The company will collaborate with Strand Genomics to integrate Strand’s predictive human pharmacokinetic models in the KnowItAll platform. Kas Subramanian, CSO of Strand, told BioInform that the company began its ADME-tox program in mid-2002. He said the company offers five pharmacokinetic models for licensing — plasma protein binding, bioavailability, volume of distribution, elimination half-life, and rate of absorption — and also offers custom PK modeling services.
In the Equbits collaboration, Bio-Rad customers will be able to use Equbits’ Foresight SVM-based modeling application to build their own predictive models using proprietary experimental data — so called “local” models that can complement the “global” ADME-tox prediction models in the KnowItAll system, Bio-Rad said.

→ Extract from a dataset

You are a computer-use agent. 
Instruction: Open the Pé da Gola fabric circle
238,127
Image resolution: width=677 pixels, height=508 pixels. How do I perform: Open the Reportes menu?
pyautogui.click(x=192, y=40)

Bio-Rad will partner with Lighthouse, meanwhile, by hosting Lighthouse’s ADME Index database of experimental ADME data for 350 compounds, including FDA-approved drugs and non-approved compounds with drug-like properties. All experimental data for the database has been generated at Lighthouse’s laboratory.
Finally, Bio-Rad said it will modify KnowItAll so that a list of possible metabolites can be directly exported into Sierra Analytics’ Apex software for metabolite identification. Apex compares the likely mass spec fragmentation of the possible metabolites with LC/MS or LC/MS/MS files from a number of instrument vendors to predict the “metabolic fate” of the potential drug, Bio-Rad said.